[Opening Text section]

WARNING

Tipperary alert not to cut Japanese Knotweed to prevent it spreading

CONCERN OVER INVASIVE SPECIES

Tipperary alert not to cut Japanese Knotweed to prevent it spreading

Japanese knotweed must not be cut

Tipperary County Council  has issued an alert on the dangers of cutting Japanese Knotweed and other noxious weeds.

Japanese Knotweed is a major problem in hedgerows.  It is an invasive species and is very hard to control. 

 If Tipperary County Council becomes aware that there is Japanese Knotweed in a particular section of hedgerow, a sign is placed on the site, advising that cutting is not to take place.  If you notice Japanese Knotweed Do not cut! – avoid and report.

It is an offence to plant, disperse, allow dispersal or cause the spread of invasive plant species.

If you do find Japanese Knotweed on your property, the most important thing that you can do is prevent any further spread of the species.  

Do not strim, cut, flail or chip the plants as tiny fragments can regenerate new plants and make the problem even more difficult to manage.

[Closing Text section]

Problem set:
A - In the Japanese Knotweed alert, translate this sentence into Spanish: "It is an invasive species and is very hard to control."
B - For each statement, answer yes or no according to the Japanese Knotweed alert, and quote the words of the alert that decide it.
(i) When Tipperary County Council learns of Japanese Knotweed in a section of hedgerow, it puts up a sign saying not to cut there.
(ii) Chipping the plants is an acceptable way to deal with Japanese Knotweed on your property.
(iii) Allowing invasive plant species to disperse is an offence.

[Opening Dataset entries section]

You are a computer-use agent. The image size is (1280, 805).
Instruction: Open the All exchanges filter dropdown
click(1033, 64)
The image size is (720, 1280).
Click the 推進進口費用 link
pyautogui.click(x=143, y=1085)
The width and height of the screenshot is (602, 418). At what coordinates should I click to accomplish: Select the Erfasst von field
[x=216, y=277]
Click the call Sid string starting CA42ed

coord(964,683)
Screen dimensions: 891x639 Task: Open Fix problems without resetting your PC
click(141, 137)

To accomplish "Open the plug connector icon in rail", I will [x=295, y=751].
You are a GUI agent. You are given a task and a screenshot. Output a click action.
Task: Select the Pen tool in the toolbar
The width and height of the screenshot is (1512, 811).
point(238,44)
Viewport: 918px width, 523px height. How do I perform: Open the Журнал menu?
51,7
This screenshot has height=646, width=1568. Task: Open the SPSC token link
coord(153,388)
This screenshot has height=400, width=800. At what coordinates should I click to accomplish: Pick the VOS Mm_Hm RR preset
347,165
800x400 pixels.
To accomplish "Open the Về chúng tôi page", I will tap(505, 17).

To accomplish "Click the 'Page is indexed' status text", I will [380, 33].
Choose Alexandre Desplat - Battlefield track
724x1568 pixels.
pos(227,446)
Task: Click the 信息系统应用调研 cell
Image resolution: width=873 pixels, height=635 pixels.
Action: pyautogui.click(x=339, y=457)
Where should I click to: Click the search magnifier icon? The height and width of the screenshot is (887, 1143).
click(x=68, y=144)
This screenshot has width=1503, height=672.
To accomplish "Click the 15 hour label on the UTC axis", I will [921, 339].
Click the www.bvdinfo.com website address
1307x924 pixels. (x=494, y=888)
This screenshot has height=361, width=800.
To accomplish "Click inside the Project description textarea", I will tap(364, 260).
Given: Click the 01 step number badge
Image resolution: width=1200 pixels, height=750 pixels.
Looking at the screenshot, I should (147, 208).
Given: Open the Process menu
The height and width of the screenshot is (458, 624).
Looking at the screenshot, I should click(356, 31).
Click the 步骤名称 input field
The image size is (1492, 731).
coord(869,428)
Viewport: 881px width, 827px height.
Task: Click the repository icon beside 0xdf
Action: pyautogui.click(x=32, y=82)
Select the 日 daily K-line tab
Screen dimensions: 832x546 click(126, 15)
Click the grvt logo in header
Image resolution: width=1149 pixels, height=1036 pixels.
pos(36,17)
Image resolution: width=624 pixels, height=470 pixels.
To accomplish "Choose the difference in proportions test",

[Closing Dataset entries section]

Results:
A - Es una especie invasora y es muy difícil de controlar.

B -
(i) Yes: "a sign is placed on the site, advising that cutting is not to take place."
(ii) No: "Do not strim, cut, flail or chip the plants as tiny fragments can regenerate new plants and make the problem even more difficult to manage."
(iii) Yes: "It is an offence to plant, disperse, allow dispersal or cause the spread of invasive plant species."